CS 111: Lecture 16 - RAID and Distributed Systems

Scribe Notes for Tuesday, November 23, 2010

By Andrew Reyes
Some images used are from the RAID Wikipedia article
and the Failure Trends in a Large Disk Drive Population article by Google

On Failures

So far we have only covered the types of failures where our machine loses power. So now, we will assume that the disk drives go bad, but we still have power. This is called a Media Failure.

Recall the Lambston-Sturgis Assumptions:

When a disk drive fails, it fails because we are reading to it, or writing from it.
But either way, we assume the failures are detectable.

The idea is that will either detect the failure when we write, or when we read and see that the value is wrong. Media faults typically are found on reads, but sometimes on write.

Some people are paranoid about this. So what do they do?

Read-After-Write: They want to detect these failures as soon as possible, so they read after every write.

+ Improves checking
- Really, really slow! Rotational latency: You have to wait for the disk sector to come all the way around again.
Hardware trick to get around rotational latency: Have a read head and a write head and position them correctly one before the other.
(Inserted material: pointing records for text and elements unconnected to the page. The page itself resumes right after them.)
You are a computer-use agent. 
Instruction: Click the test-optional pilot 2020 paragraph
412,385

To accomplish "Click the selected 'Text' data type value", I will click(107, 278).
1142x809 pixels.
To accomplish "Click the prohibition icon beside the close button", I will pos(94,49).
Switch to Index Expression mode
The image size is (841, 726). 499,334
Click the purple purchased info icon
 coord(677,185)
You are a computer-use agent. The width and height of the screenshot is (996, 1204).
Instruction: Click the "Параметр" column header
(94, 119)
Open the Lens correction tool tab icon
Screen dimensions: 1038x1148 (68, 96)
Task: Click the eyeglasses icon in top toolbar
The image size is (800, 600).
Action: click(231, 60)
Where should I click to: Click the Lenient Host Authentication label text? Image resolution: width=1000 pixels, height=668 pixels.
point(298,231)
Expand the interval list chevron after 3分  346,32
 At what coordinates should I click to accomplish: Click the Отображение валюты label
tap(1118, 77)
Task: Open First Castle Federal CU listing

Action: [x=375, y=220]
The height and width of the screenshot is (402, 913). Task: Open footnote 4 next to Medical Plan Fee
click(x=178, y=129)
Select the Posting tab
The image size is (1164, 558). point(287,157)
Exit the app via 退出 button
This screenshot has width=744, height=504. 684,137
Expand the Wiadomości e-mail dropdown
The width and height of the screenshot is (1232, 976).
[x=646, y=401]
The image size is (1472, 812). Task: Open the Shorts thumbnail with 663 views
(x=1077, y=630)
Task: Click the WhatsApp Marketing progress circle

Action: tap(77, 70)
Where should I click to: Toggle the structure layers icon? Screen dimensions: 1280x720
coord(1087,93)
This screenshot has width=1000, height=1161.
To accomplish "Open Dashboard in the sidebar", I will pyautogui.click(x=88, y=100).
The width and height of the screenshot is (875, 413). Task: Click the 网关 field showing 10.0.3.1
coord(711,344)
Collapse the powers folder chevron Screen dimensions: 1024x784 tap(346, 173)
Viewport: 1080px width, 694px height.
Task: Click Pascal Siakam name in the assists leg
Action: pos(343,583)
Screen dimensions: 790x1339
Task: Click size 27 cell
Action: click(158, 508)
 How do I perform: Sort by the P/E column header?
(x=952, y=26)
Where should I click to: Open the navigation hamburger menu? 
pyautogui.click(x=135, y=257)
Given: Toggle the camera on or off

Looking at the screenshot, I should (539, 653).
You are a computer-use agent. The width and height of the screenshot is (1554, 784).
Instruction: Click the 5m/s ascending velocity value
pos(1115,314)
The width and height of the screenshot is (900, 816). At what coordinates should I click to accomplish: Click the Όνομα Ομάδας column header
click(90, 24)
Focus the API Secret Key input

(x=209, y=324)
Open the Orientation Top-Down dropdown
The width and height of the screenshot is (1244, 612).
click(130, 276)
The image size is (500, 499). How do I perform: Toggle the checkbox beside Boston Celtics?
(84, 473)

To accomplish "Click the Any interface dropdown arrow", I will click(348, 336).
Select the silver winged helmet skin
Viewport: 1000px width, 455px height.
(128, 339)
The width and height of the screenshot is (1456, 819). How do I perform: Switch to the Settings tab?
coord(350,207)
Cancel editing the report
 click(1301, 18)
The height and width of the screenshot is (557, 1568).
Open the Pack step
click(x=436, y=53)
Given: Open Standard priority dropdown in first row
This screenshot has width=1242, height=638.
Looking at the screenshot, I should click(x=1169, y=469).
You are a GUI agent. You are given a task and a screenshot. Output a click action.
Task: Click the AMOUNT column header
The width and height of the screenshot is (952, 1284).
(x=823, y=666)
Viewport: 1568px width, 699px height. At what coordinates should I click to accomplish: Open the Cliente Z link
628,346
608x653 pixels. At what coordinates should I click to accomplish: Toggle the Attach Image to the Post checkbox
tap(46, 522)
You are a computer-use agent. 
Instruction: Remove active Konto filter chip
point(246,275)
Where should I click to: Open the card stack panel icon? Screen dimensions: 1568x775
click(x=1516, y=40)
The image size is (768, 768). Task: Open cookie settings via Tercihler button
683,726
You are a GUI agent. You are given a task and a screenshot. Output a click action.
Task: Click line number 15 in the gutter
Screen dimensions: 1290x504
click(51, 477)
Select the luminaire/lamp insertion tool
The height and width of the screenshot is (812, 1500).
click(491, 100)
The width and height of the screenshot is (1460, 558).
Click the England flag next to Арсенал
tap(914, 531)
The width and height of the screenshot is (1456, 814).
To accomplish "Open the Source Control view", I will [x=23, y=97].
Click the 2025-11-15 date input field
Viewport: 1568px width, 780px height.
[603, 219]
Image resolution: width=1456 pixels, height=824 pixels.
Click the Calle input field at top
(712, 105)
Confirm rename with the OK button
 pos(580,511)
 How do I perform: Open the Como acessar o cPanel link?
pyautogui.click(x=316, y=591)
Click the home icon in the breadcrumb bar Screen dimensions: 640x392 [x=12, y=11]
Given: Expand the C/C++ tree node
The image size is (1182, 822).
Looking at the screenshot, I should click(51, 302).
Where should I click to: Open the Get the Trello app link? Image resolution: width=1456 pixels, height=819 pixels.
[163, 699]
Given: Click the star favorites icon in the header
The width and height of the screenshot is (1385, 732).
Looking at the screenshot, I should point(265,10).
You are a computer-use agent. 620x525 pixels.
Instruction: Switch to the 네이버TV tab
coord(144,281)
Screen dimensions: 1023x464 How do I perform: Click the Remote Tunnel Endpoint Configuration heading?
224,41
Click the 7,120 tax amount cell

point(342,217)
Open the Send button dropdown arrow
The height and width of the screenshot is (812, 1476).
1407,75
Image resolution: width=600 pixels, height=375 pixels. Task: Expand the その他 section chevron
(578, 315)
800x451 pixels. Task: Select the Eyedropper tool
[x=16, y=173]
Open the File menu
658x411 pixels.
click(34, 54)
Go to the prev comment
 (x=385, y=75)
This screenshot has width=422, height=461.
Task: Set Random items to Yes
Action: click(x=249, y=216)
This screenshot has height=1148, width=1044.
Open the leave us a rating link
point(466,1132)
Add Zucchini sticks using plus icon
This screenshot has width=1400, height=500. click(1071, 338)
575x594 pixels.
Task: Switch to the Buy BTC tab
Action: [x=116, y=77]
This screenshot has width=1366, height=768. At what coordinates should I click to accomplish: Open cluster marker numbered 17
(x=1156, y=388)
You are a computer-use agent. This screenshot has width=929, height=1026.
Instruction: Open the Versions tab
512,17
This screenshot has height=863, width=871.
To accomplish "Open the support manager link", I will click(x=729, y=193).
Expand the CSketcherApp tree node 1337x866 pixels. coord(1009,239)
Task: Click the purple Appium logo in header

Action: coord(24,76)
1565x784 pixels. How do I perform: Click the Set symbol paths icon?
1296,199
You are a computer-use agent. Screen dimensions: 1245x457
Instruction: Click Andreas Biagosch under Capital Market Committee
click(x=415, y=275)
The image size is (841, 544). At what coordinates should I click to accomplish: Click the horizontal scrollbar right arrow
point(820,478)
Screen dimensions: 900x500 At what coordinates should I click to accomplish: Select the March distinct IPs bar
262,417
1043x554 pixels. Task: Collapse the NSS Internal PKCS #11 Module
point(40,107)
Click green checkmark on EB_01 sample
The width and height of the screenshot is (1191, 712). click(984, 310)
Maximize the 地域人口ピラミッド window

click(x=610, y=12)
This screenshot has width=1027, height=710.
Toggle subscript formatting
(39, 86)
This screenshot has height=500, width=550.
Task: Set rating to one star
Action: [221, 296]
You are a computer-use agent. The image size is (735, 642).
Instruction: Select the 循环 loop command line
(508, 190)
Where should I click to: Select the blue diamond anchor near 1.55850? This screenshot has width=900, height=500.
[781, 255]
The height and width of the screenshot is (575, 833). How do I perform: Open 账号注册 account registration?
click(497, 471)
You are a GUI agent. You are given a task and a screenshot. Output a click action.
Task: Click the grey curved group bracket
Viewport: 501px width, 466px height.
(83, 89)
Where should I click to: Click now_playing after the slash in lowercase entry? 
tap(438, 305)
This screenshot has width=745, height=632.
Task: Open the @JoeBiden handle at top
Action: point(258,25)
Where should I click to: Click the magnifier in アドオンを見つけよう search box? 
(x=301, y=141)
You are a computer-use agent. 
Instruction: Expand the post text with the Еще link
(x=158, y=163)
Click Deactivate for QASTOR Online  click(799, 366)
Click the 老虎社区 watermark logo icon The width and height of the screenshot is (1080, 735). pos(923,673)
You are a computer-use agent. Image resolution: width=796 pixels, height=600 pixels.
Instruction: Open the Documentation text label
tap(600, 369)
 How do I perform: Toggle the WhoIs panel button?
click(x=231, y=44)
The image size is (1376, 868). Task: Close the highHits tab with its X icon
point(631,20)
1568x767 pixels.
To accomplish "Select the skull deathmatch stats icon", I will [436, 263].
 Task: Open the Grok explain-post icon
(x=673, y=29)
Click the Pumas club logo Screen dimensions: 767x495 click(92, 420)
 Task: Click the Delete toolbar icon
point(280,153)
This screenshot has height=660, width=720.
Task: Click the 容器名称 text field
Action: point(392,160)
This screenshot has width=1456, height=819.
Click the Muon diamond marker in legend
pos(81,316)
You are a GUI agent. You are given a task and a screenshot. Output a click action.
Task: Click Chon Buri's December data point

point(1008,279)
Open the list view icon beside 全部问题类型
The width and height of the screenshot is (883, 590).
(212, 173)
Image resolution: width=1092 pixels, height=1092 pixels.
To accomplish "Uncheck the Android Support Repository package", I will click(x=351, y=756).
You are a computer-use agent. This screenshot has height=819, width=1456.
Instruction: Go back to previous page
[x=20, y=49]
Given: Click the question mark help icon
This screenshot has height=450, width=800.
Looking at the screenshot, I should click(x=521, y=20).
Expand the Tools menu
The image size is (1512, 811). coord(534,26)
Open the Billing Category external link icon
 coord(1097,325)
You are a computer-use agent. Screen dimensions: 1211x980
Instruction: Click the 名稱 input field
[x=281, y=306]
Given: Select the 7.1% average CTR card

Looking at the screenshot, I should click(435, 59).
But all of the techniques we've talked aobut so far are helpless in the presense of media faults! Media faults cannot be solved by logging, because the log goes bad. "You’re still hosed." You might have duplicate copies, but in general, you have data on the disk once and then you lose it.

RAID To The Rescue

Redundant Arrays of Inexpensive Disks

The original motivation was that this solution was inexpensive. Of course, if you wanted to make a lot of money selling RAID solutions, you'd want to charge more for them.
Now RAID stands for Redundant Arrays of Independent Disks

History of RAID

David Patterson, a UCLA Graduate student who didn't like spending money
He was a cheapskate (so RAID, of course, was an inevitability)
When he moved to Berkeley, he and his group characterized the different ways of bolting different disks together into arrays
Responsible for "Classification of Redundant Disk Strategies"
- Came up with 6 different ways to do RAID: RAID 0 through RAID 5
Since then, people have been coming up with more RAID combinations

RAID 0: Striping Without Parity Or Mirroring

Reliability is dependent on your weakest drive
Must multiply failure rates

RAID 1: Mirroring Without Parity Or Striping

Disk 0 and Disk 1 are mirrors of each other
When writing, write to both
When reading, read from just one
When a read failure occurs, just read from the other disk
Remember, our assumption says that we will catch read failures (using checksums, etc.)
Win on performance for reads because you can read from two different disks at once. (Up to 2x!)
Write performance is not so good; you must position both heads to the same spot.

Can We Combine Concatenation and Mirroring?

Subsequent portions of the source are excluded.